2014 - Taxi Driver Records

Mope MOPEVengono da Genova i quattro Mope e dopo aver fatto esperienza in diverse band della zona hanno dato vita a questo progetto doom metal che si annuncia decisamente promettente. Non mancano alcuni tratti originali, sia nella line up per la presenza del sax (i Mope sono Fabio Cuomo alla batteria, Stefano Parodi al basso, Jessica Rassi alla chitarra e Sara Twinn al sax), sia nella scelta di suonare brani esclusivamente strumentali. Tre soli per questo loro esordio, ma quasi mezz’ora di musica, densa, ricca, emotivamente coinvolgente. Musica che evoca visioni dark, cupe, notturne sottolineate dalle note pesanti del basso, dalla chitarra distorta e da una batteria convulsa e spettrale, ma che si riempiono di nostalgia e malinconia quando arriva il sax di Sara Twinn, un suono pulito, armonico, ricco di sentimento, impregnato del dolore della notte, proveniente da un fumoso scantinato jazz club.

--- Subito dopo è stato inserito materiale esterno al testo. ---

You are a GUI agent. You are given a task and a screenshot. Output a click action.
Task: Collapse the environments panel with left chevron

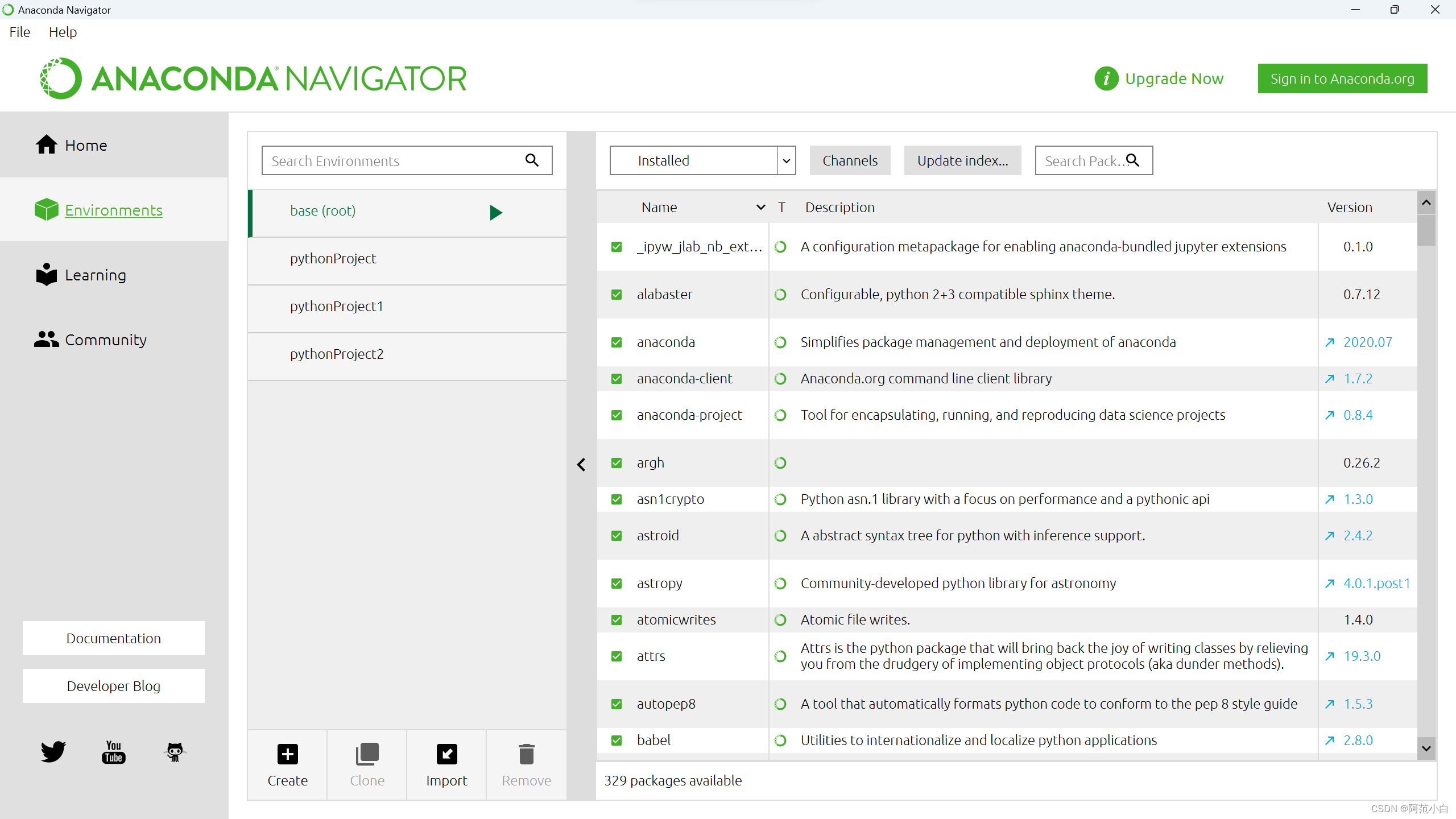pos(581,465)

Ascoltati i 30 minuti del disco si ha la sensazione di essere stati molto vicini all’apocalisse, di fronte ad un profondo e disturbante buco nero, i drones ti hanno scosso il cervello e le note della chitarra hanno insinuato inquietudini, mentre il sax ha fatto affiorare la lancinante nostalgia di un passato ormai mitizzato. 

 

Meno psichedelici e mantrici degli Om, più aggressivi degli slowcore Bohren & Der Club Of Gore, a cui li avvicina l’uso del sax - ma quello di Christoph Clöser ha sonorità molto più ambient - i Mope si avvicinano di più agli Sleep, sia per la prevalenza di lunghe suite, sia per le atmosfere evocate, sia per la voglia di sperimentare. Due ci sembrano gli elementi vincenti della band: uno quello di cercare nuove strade, rischiare, non soltanto usando diversi linguaggi musicali, doom metal, jazz, psichedelia, metal prog, drones, ma facendo vivere le loro lunghe suite su elementi apparentemente contraddittori, in particolare le sonorità nevrotiche, pesanti della sezione ritmica con il suono evocativo, malinconico del sax. Laltro è la scelta di non usare la voce che avrebbe appesantito il tutto, impedito di apprezzare in pieno l’evoluzione degli strumenti - è quello che accade agli Yakuza con una voce cavernosa troppo ingombrante - rendendo invece fruibile il disco anche per i non appassionati del genere, che potranno godere della bravura dei nostri, farsi invischiare nelle loro atmosfere pessimistiche e scure; ci sentiamo di raccomandarlo anche a loro.